> Alan asks:
> Who then pays for the schooling of a poor kid in downtown DC or rural West
You are assuming that the quality of the education (poor) children are
receiving is worth the money that the government is spending and that
no schooling would leave multitudes (of poor) not knowing what to think.
Real education is not a very expensive venture. Real knowledge can be
obtained quite cheaply.
> The "government" is nothing more (nor less) than the collective
> will of the individual people of a country.
I recall learning that the government force children out of their
parents homes to go be 'educated' and that the illitercy rates
have never again been as high as they were prior to forced schooling.
Today, we have a majority who have been educated to do as they are
instructed and they comply by sending their babies to school because
that is what their parents did and what everyone else does and since
it was good enough for them it is good enough for their kids.
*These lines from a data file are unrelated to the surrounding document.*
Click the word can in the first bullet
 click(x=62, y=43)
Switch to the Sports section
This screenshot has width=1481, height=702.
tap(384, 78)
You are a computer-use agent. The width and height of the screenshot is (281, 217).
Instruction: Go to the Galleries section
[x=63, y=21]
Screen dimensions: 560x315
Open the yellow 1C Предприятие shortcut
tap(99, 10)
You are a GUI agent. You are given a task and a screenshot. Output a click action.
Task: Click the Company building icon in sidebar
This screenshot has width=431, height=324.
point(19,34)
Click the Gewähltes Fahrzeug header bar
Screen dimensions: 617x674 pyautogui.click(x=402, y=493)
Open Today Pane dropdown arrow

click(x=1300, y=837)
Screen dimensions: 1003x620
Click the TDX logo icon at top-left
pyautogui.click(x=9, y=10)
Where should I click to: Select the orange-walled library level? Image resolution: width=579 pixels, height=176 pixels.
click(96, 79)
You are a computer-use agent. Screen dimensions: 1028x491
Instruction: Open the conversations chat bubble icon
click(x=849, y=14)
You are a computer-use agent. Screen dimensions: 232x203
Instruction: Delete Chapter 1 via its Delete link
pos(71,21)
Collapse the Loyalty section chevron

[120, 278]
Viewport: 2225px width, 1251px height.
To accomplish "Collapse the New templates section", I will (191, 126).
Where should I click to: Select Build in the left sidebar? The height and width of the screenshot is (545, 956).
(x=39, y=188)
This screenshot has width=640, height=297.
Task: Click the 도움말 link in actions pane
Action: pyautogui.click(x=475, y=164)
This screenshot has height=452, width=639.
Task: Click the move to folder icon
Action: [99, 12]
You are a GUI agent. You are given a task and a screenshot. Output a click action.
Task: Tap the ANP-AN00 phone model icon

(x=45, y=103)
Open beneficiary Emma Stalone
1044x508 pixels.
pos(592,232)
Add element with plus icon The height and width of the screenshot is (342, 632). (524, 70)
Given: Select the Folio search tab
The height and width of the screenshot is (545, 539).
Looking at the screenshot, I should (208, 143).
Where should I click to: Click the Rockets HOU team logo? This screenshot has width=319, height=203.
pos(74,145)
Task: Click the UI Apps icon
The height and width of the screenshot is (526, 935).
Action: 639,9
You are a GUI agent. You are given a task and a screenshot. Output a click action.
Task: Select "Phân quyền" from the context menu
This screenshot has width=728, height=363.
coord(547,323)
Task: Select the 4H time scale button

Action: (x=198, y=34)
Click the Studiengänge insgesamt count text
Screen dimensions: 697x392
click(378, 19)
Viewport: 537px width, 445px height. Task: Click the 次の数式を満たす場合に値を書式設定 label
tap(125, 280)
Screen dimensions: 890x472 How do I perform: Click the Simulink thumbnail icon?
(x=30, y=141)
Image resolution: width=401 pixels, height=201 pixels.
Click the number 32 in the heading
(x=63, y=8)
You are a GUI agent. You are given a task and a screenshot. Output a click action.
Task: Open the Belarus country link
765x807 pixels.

> You will notice that in my plan,
> the "government" has no role in setting policy or procedures at any
> school...just in being the vehicle for the society at large to express its
> belief in the necessity of the universality of being educated by funding the
I wish that I could believe this would be a real possibility.
> The individual parents (and kids) would be able to vote with their
> feet for the best ones.
That IS what is necessary. Only, I agree with Scott, that there will
not be a real choice because all schools will be required to meet
minimum government standards to qualify.